THE TASK - Write out the rows from the line with "219x119 pixels. At" to the line with "tap(191, 114)" as a numbered list, skipping blank lines and leaving out the pictures.
▬▬▬▬▬▬
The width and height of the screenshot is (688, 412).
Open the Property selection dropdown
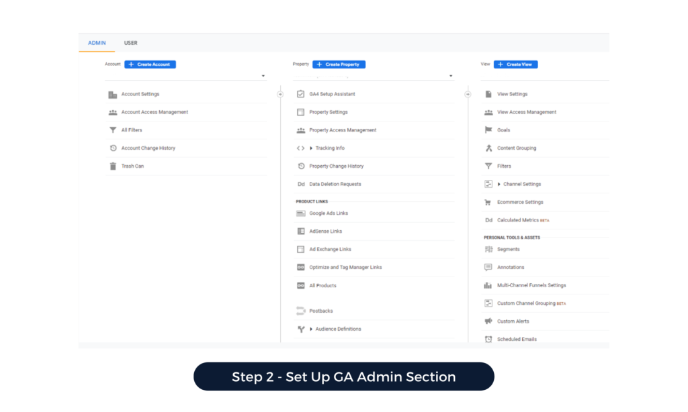(x=451, y=76)
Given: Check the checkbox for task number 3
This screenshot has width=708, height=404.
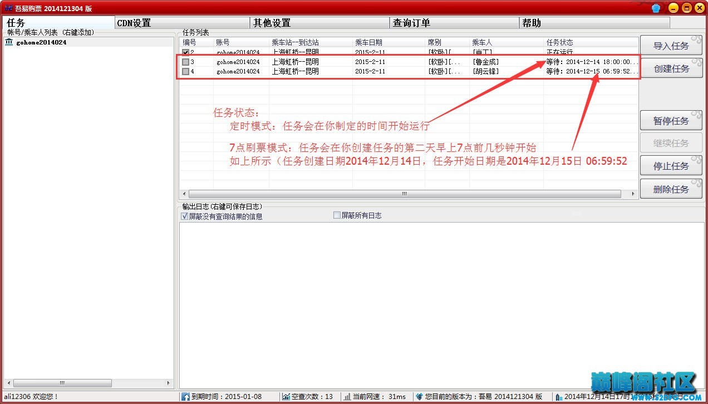Looking at the screenshot, I should pos(186,62).
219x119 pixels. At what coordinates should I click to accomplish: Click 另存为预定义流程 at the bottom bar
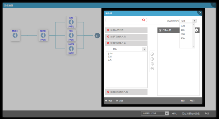tap(191, 114)
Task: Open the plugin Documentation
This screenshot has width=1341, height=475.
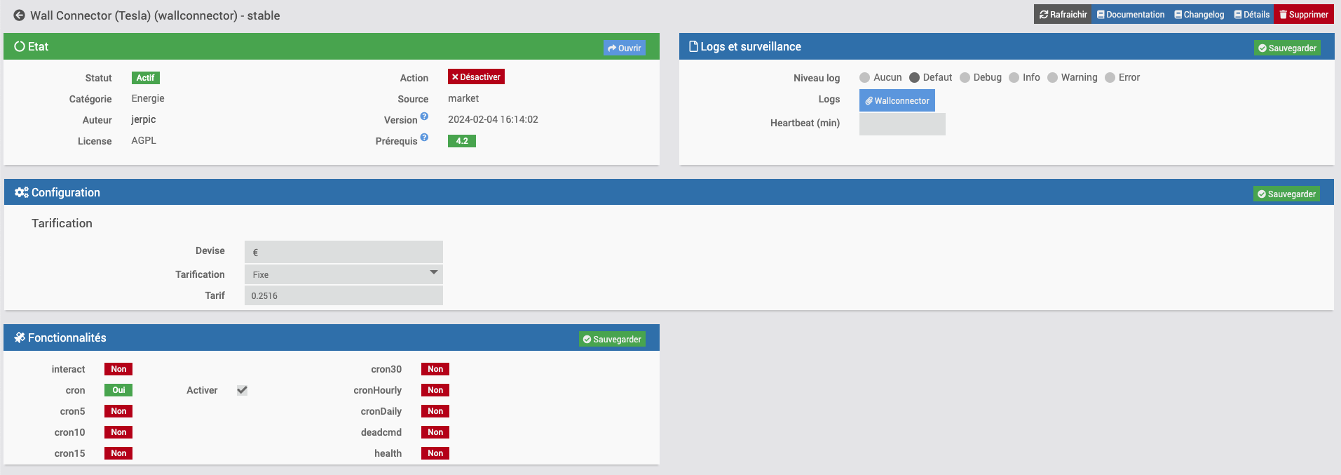Action: pyautogui.click(x=1130, y=14)
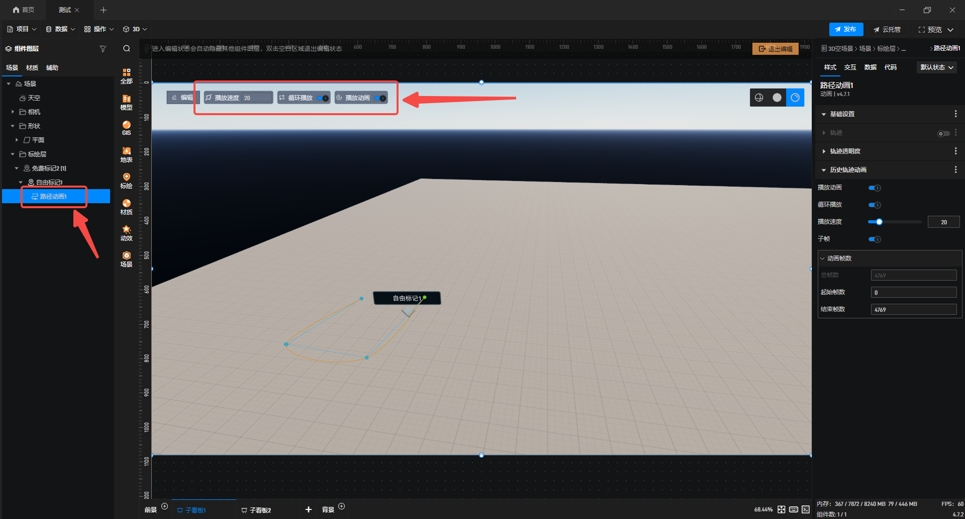Click the 播放速度 slider handle
965x519 pixels.
click(879, 222)
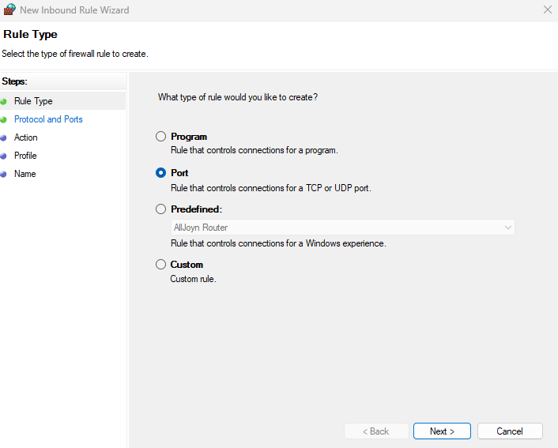Jump to the Action step label
The image size is (558, 448).
coord(26,137)
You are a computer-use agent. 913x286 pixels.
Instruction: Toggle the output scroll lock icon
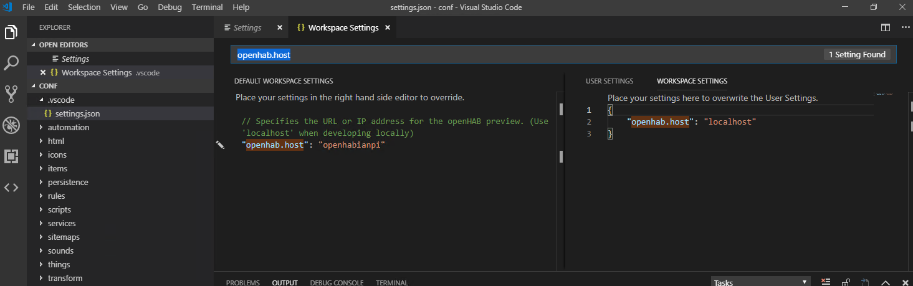[846, 282]
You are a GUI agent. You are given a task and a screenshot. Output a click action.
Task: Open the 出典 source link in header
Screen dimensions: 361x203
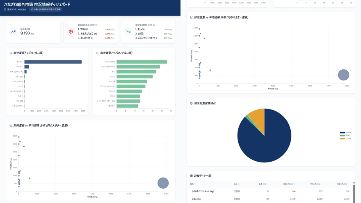coord(46,9)
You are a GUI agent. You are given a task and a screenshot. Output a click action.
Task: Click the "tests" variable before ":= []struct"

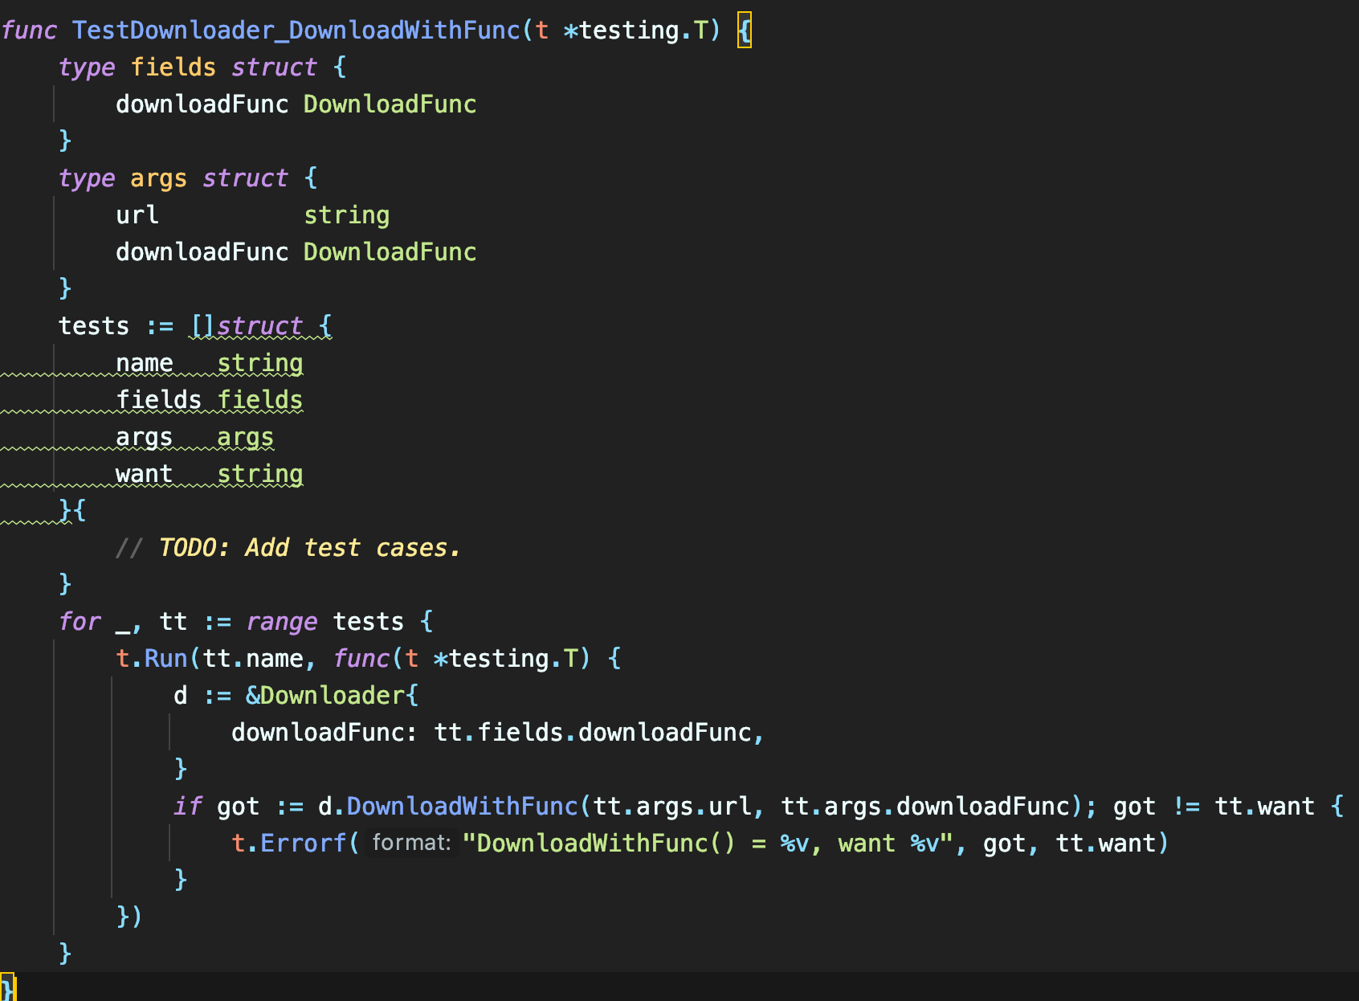click(93, 326)
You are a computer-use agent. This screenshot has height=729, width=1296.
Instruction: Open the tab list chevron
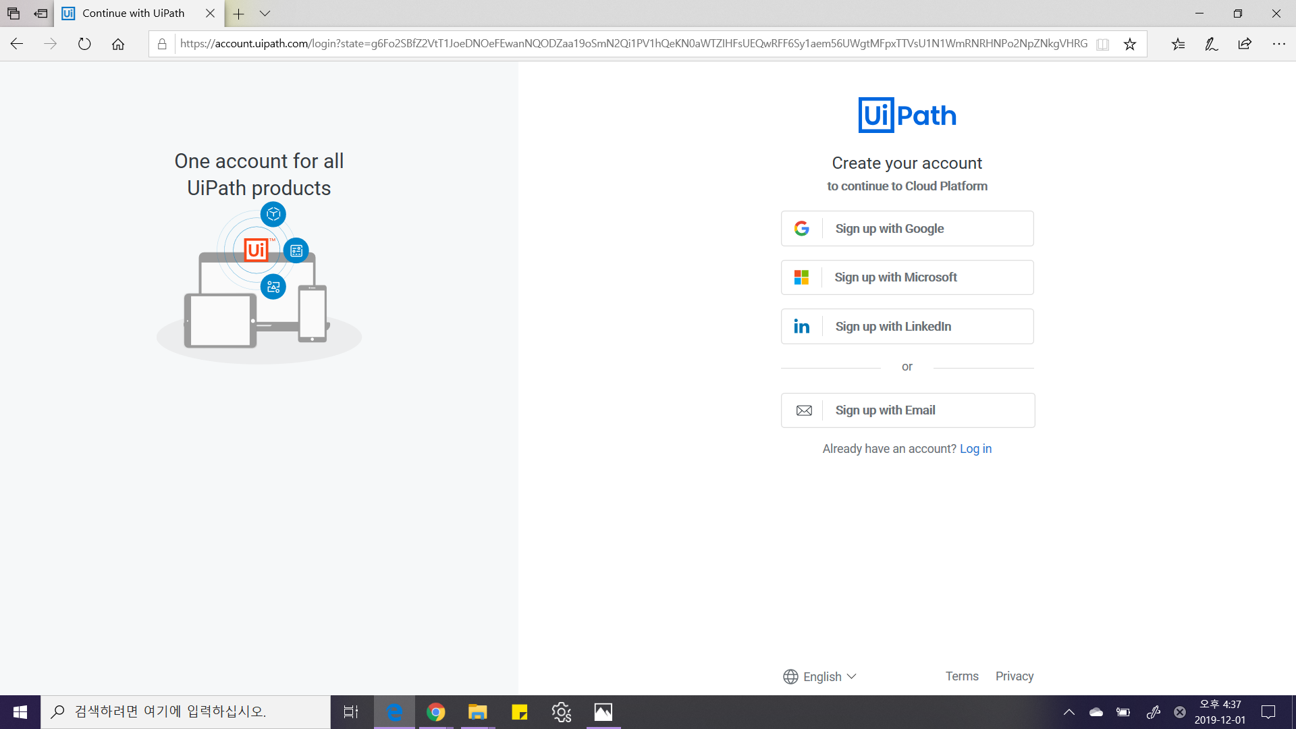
▬▬▬▬▬▬
SOLUTION TO THIS EXERCISE -
1. 219x119 pixels. At what coordinates should I click to accomplish: Click 另存为预定义流程 at the bottom bar
2. tap(191, 114)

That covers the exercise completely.